Exercise brief
Starting at the top line and ending at the bottom one, repeat the entries exactly and drop every picture.

(Data under study)

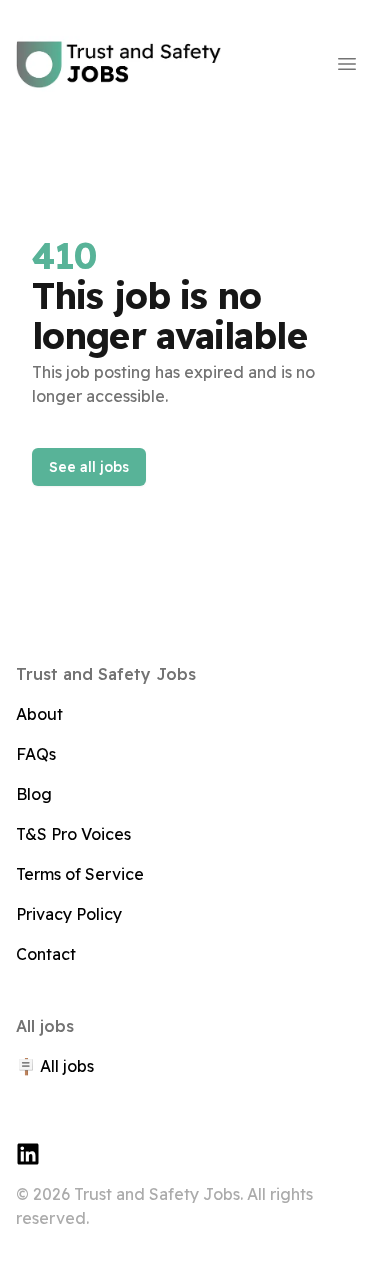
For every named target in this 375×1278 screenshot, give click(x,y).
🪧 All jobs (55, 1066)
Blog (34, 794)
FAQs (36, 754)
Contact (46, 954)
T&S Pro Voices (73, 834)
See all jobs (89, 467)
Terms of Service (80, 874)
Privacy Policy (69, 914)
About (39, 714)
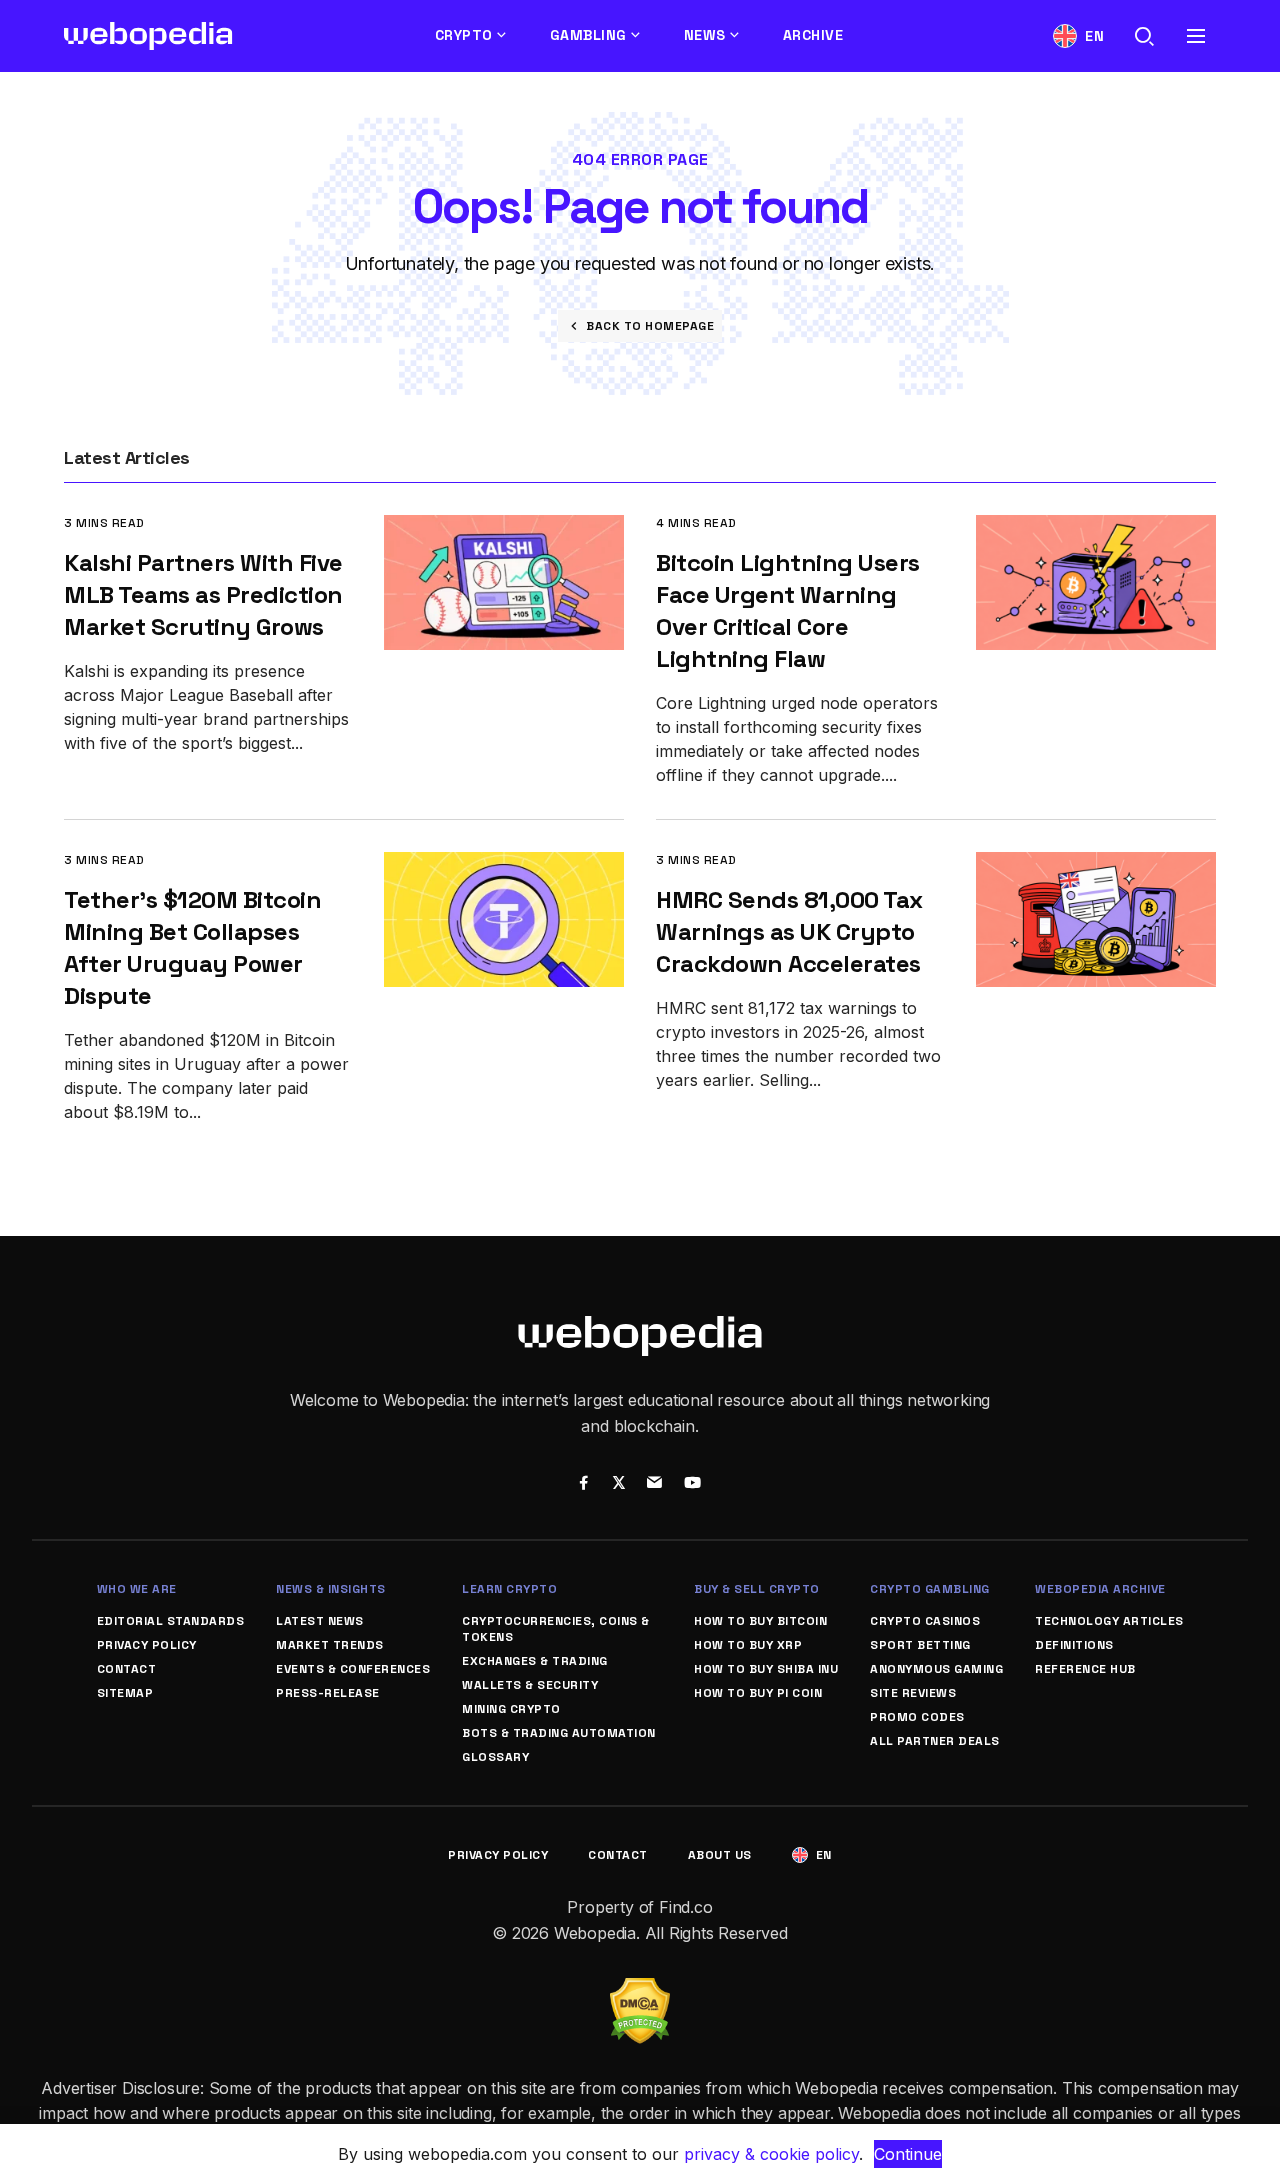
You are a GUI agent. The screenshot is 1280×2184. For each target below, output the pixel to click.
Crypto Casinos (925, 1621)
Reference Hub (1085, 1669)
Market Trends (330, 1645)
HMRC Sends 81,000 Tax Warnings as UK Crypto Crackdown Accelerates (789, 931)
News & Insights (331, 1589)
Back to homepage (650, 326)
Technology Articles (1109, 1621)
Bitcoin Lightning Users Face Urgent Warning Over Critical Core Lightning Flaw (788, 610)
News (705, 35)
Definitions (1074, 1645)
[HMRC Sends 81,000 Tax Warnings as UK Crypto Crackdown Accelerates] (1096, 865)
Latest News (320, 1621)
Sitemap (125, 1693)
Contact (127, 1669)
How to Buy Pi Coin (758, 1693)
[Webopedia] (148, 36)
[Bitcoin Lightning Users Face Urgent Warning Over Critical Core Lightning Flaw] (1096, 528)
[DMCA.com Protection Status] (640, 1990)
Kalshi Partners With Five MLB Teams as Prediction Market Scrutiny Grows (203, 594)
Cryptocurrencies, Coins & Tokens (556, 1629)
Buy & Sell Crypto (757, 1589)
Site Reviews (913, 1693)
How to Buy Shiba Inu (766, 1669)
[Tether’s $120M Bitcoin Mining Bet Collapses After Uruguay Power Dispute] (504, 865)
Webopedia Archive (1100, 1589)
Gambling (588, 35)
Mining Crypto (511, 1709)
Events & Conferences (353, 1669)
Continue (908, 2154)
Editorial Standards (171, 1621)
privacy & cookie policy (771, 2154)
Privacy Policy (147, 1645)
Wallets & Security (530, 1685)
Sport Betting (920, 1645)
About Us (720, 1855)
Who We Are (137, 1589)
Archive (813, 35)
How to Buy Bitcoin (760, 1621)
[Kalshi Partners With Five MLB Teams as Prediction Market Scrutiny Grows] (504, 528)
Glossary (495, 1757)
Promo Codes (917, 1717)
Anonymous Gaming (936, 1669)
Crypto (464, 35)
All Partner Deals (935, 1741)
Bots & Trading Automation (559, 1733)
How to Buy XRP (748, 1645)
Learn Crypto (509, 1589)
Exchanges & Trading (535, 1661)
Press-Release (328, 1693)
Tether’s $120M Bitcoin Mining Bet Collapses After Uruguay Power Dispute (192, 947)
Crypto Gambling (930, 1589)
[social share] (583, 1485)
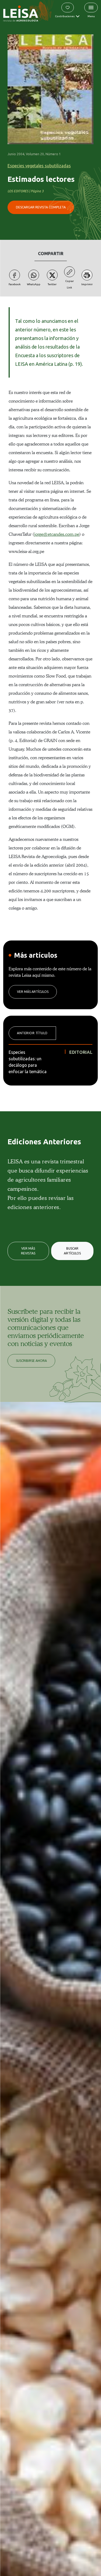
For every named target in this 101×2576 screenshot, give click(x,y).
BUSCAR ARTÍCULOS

(End Data under study)

Task result
For every named target in this 375×1278 screenshot, give click(x,y).
🪧 All jobs (55, 1066)
Blog (34, 794)
FAQs (36, 754)
Contact (46, 954)
T&S Pro Voices (73, 834)
See all jobs (89, 467)
Terms of Service (80, 874)
Privacy Policy (69, 914)
About (39, 714)
You are a GUI agent. The screenshot is 1280×2184. For each target below, output the pixel to click.
Crypto Casinos (925, 1621)
Reference Hub (1085, 1669)
Market Trends (330, 1645)
HMRC Sends 81,000 Tax Warnings as UK Crypto Crackdown Accelerates (789, 931)
News & Insights (331, 1589)
Back to homepage (650, 326)
Technology Articles (1109, 1621)
Bitcoin Lightning Users Face Urgent Warning Over Critical Core Lightning Flaw (788, 610)
News (705, 35)
Definitions (1074, 1645)
[HMRC Sends 81,000 Tax Warnings as UK Crypto Crackdown Accelerates] (1096, 865)
Latest News (320, 1621)
Sitemap (125, 1693)
Contact (127, 1669)
How to Buy Pi Coin (758, 1693)
[Webopedia] (148, 36)
[Bitcoin Lightning Users Face Urgent Warning Over Critical Core Lightning Flaw] (1096, 528)
[DMCA.com Protection Status] (640, 1990)
Kalshi Partners With Five MLB Teams as Prediction Market Scrutiny Grows (203, 594)
Cryptocurrencies, Coins & Tokens (556, 1629)
Buy & Sell Crypto (757, 1589)
Site Reviews (913, 1693)
How to Buy Shiba Inu (766, 1669)
[Tether’s $120M Bitcoin Mining Bet Collapses After Uruguay Power Dispute] (504, 865)
Webopedia Archive (1100, 1589)
Gambling (588, 35)
Mining Crypto (511, 1709)
Events & Conferences (353, 1669)
Continue (908, 2154)
Editorial Standards (171, 1621)
privacy & cookie policy (771, 2154)
Privacy Policy (147, 1645)
Wallets & Security (530, 1685)
Sport Betting (920, 1645)
About Us (720, 1855)
Who We Are (137, 1589)
Archive (813, 35)
How to Buy Bitcoin (760, 1621)
[Kalshi Partners With Five MLB Teams as Prediction Market Scrutiny Grows] (504, 528)
Glossary (495, 1757)
Promo Codes (917, 1717)
Anonymous Gaming (936, 1669)
Crypto (464, 35)
All Partner Deals (935, 1741)
Bots & Trading Automation (559, 1733)
How to Buy XRP (748, 1645)
Learn Crypto (509, 1589)
Exchanges & Trading (535, 1661)
Press-Release (328, 1693)
Tether’s $120M Bitcoin Mining Bet Collapses After Uruguay Power Dispute (192, 947)
Crypto Gambling (930, 1589)
[social share] (583, 1485)
For every named target in this 101×2576 screenshot, give click(x,y).
BUSCAR ARTÍCULOS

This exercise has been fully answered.